Rotary systems use circular movement to move and create power in in an item.

Cams – A Cam and a follower create movement. The follower rests on the cam and moves in the shape of the cam. Circular cams rely on the centre of the circle being offset. A pear cam creates a gentle rise and fall as the follower flows the pear shape, an eccentric cam is a circular cam and a drop (or snail) Cam which lifts gentle then drops down.

Gears – Gears are wheels which interlock to move the force. Different sized gears increase and decrease the speed they turn. Power turned the driver gear clockwise which turns the next gear anticlockwise. If you add a centre gear (called and idler) it turns the gears on either side in the same direction. If gears are different sizes the smaller gears turn faster (if your riding your bike you have to pedal more with your chain on a smaller gear than if it is on a higher gear). Examples such as hand whisks and hand drills use gears. Bevel gears can change the direction of gears by setting them at 90 degrees (as used in a hand drill or tin opener). Circular motion is measured in revolutions per minute.
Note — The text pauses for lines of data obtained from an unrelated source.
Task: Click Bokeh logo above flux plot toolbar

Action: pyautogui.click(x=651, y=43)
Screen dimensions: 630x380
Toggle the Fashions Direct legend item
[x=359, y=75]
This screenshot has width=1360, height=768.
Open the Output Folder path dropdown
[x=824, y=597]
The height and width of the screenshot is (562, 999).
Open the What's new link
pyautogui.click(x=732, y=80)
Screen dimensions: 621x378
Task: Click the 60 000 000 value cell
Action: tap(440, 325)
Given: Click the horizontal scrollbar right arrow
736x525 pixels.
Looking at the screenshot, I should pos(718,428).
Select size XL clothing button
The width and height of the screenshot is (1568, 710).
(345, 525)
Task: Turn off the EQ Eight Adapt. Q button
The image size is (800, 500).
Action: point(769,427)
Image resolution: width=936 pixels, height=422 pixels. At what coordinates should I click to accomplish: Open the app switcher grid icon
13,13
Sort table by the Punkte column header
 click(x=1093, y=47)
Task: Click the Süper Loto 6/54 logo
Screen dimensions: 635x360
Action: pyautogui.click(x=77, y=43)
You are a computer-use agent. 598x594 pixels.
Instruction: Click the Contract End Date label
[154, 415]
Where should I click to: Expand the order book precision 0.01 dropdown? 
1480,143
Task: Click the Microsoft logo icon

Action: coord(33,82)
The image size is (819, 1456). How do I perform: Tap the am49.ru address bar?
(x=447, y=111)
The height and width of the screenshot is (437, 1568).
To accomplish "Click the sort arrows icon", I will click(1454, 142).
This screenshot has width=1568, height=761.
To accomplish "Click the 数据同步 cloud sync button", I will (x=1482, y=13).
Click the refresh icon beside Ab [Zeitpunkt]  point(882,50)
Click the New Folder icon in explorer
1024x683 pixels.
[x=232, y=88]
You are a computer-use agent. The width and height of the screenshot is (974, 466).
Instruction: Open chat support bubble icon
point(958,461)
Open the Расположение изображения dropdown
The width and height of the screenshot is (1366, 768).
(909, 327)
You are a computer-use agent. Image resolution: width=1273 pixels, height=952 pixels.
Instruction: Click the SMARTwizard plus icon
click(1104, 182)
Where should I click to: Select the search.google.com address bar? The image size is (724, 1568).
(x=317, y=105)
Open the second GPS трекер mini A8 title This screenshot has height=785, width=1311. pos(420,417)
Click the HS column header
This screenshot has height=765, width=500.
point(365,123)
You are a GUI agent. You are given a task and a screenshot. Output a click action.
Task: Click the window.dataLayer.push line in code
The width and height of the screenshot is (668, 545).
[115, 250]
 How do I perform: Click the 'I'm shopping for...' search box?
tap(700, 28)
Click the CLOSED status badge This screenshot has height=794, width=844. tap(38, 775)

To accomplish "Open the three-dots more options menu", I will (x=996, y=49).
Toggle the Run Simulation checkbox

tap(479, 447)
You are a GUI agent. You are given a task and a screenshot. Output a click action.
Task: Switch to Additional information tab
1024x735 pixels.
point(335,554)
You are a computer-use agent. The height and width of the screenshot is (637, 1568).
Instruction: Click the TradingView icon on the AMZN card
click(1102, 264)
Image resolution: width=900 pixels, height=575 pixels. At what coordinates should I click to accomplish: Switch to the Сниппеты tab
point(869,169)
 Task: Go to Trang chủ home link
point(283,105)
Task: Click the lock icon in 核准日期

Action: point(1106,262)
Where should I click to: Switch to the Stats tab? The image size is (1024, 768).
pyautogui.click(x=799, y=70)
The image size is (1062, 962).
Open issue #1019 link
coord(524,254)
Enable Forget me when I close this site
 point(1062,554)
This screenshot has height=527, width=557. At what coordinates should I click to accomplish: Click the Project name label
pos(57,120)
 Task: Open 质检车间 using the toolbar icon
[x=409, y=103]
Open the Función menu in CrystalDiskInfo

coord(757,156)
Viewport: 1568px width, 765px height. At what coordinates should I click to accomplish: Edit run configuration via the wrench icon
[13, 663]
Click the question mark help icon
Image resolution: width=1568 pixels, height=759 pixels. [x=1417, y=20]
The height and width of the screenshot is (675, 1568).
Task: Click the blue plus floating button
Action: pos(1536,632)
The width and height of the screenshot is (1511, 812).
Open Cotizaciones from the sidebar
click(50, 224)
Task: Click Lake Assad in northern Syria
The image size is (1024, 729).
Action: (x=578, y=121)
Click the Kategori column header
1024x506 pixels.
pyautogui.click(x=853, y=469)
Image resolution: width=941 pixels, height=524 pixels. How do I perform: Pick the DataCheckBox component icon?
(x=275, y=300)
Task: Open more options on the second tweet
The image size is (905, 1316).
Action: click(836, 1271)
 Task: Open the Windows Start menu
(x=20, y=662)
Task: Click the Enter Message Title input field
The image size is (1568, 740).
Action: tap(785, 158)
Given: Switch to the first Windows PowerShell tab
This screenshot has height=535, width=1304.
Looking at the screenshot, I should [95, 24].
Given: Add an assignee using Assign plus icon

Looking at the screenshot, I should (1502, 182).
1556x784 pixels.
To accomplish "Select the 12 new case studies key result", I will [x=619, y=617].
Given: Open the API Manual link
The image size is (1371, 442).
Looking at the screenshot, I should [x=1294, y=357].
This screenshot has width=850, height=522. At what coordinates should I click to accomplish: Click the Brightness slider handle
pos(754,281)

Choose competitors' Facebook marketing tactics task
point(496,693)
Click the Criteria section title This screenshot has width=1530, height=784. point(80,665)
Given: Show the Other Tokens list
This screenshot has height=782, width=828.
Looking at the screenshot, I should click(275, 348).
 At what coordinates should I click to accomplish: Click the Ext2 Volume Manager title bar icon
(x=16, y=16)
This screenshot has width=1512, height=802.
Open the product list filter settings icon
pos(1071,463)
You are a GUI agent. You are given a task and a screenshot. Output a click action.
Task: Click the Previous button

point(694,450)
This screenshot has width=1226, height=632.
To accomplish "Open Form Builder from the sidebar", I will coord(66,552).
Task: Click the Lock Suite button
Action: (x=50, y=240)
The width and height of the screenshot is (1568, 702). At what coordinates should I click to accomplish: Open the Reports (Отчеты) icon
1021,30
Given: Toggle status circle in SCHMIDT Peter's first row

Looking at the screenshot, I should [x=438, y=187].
Pulleys – Pulleys can help lift a load by transferring the weight through a wheel. A single pulley makes something easier to move by pulling down rather than up. Using 2 pulleys can lift a weight using half the effort. Examples would be curtains on a rail or a sewing machine. Velocity ratio is the ratio of the distance moved by the effort to the distance moved by the load. VR=Distance moved by effort/distance moved by load.

Belt drives - Belts can transfer movement from one rotating shaft to another, working like gears a smaller wheel spins faster when attached to a bigger wheel. This is used in washing machines.

Rack and pinion - A circular gear (pinion) uses its teeth to engage in a long bar of teeth (rack) to pull itself along or up, used in a chair lift.